=== Section Start ===

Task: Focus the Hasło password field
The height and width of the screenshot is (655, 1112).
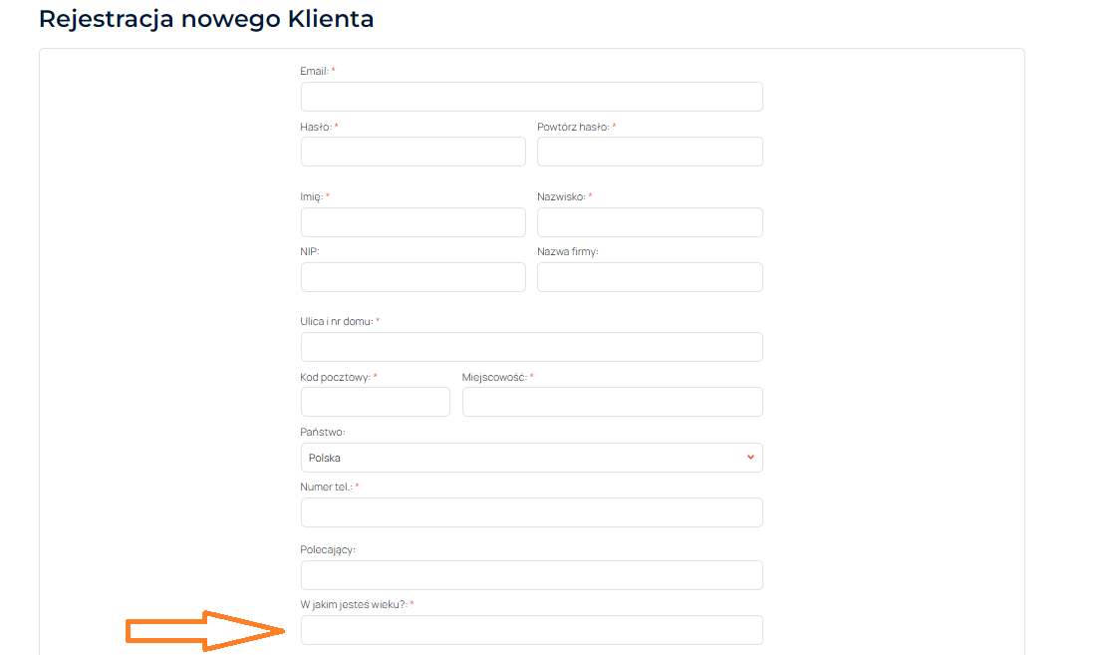Action: click(x=413, y=152)
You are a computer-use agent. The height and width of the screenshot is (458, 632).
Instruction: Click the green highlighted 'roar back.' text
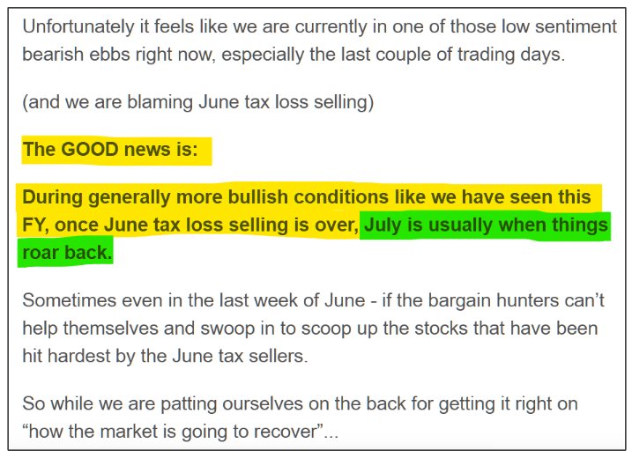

=== Section End ===

● **Work to complete**
Copy out the entries exactly as they stand, omitting the images.

● **Output for this task**
Task: Focus the Hasło password field
The height and width of the screenshot is (655, 1112).
Action: click(x=413, y=152)
You are a computer-use agent. The height and width of the screenshot is (458, 632).
Instruction: Click the green highlighted 'roar back.' text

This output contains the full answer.